EXTRAIT DE PAGE |
<<<<

Arthur Koestler, « Le Zéro et l’Infini »

Arthur Koestler, « Le Zéro et l’Infini »

Arthur Koestler (1905-1983) est un juif hongrois de langue allemande, fils d’industriel, né à Budapest. Il devient journaliste après des études à Vienne et voyage dans l’Europe de l’entre-deux-guerres. Il entre au Parti communiste allemand en 1931 et fait de nombreux séjours en URSS. Il quitte le parti en 1938 en raison des procès de Moscou. Il rejoint ensuite un journal anglais, News Chronicle, pour couvrir la guerre d’Espagne. Capturé par Franco, il est emprisonné et condamné à mort : il passera plusieurs mois en prison dans l’attente de son exécution, avant d’être finalement libéré. De cette expérience il tirera son aversion pour la peine de mort (il s’associera avec Camus en 1957 pour écrire l’essai Réflexions sur la peine capitale). Après la publication d’Un testament espagnol en 1938, Koestler abandonne le journalisme. Il part pour Londres durant la Seconde Guerre Mondiale après un passage par la Légion étrangère française et obtient la nationalité britannique. C’est en 1940 qu’il publie Sonnenfinsternis en allemand, publié en français en 1945 sous le titre de Le Zéro et l’Infini. Il écrira ensuite dans de nombreuses revues américaines. Auteur prolixe, passionné de sciences, il continuera à écrire jusqu’à son suicide en 1983.

>>>>

DONNÉES FOURNIES |
<<<<

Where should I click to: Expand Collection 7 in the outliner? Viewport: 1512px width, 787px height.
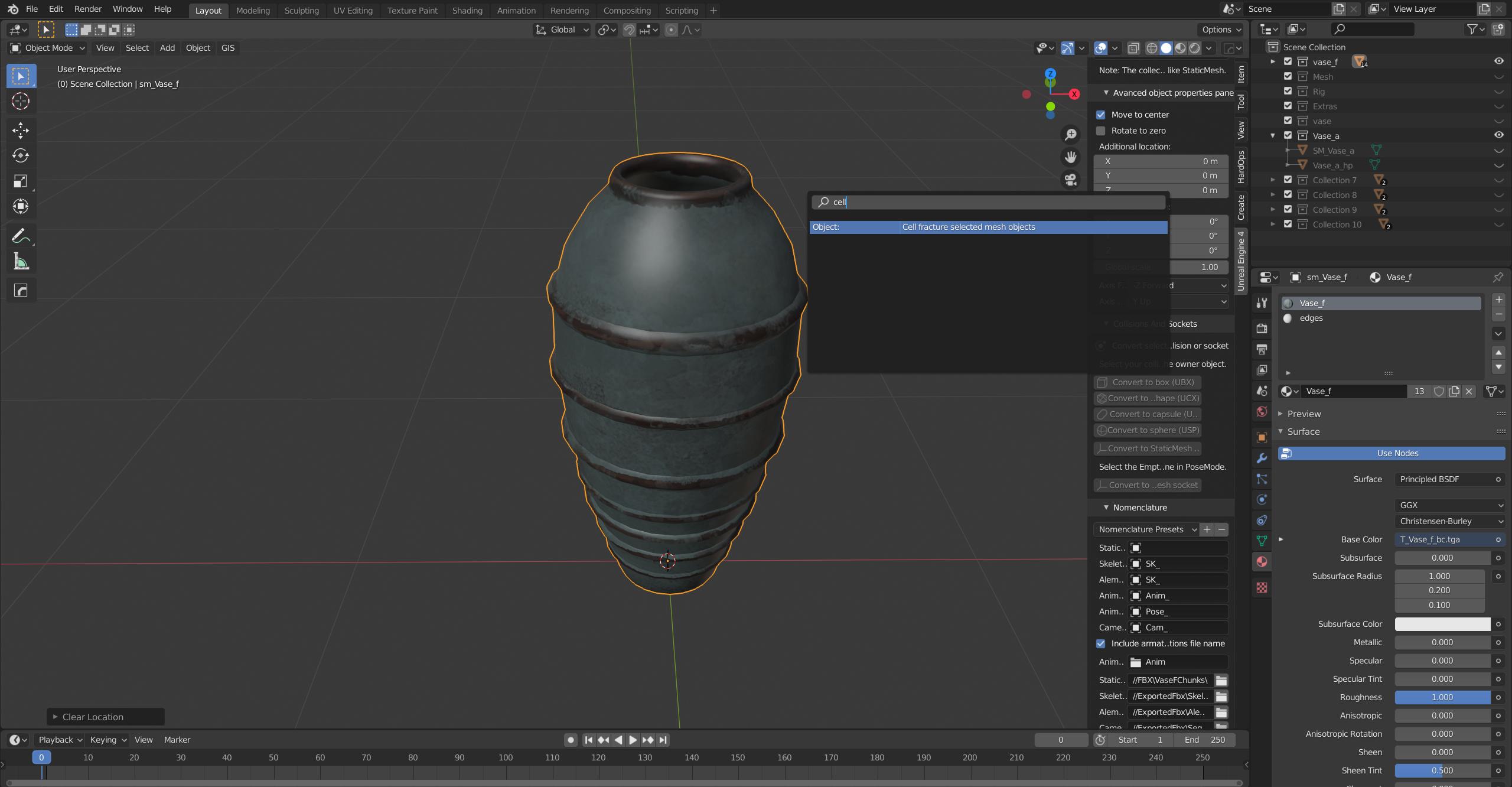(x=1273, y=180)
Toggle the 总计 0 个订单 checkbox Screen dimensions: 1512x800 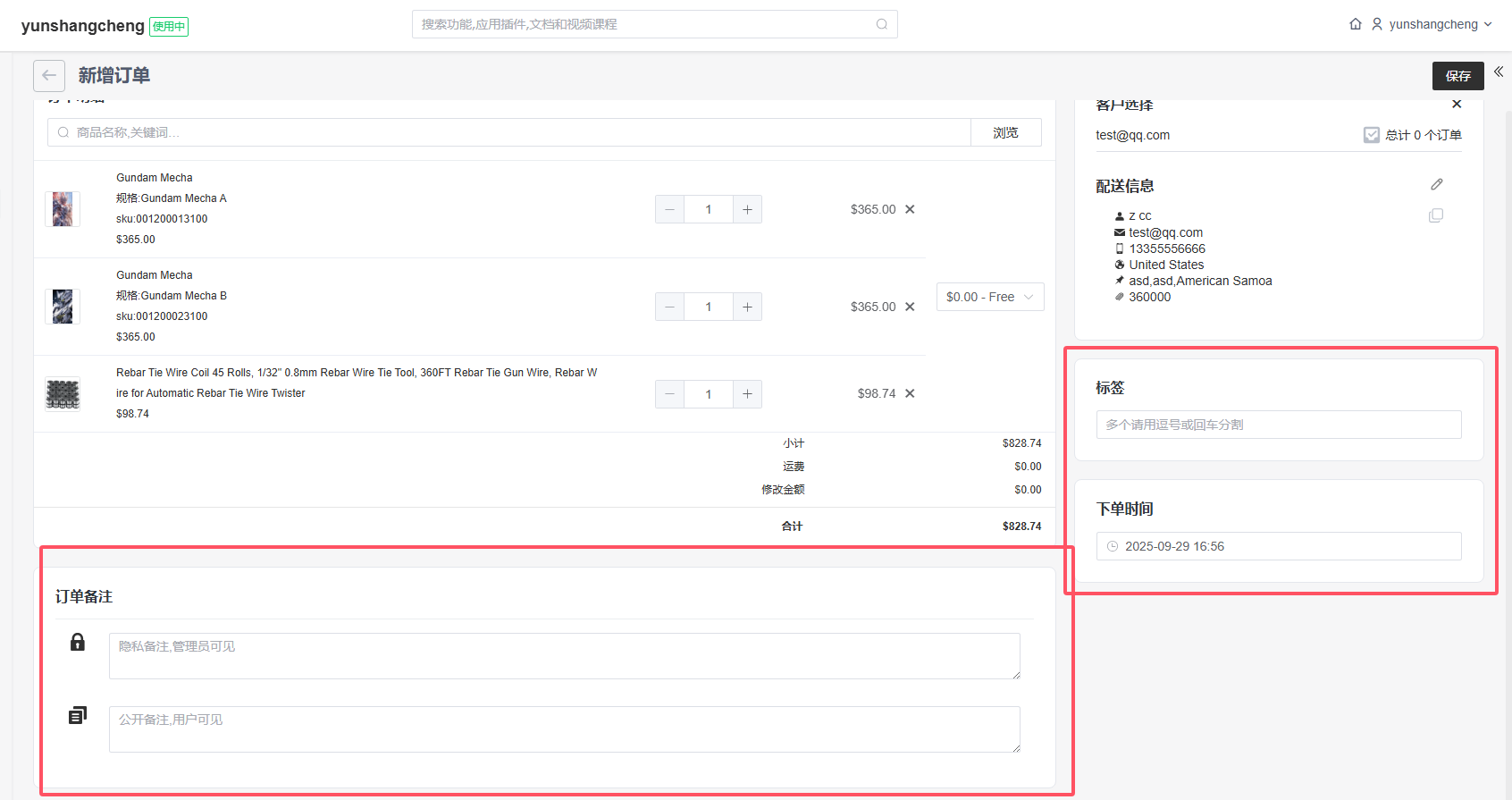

>>>>

TRAVAIL À FAIRE | Selon la notice biographique sur Arthur Koestler, en quelle année quitte-t-il le Parti communiste allemand, et pour quelle raison ?

RÉSULTAT OBTENU | Il quitte le parti en 1938, en raison des procès de Moscou.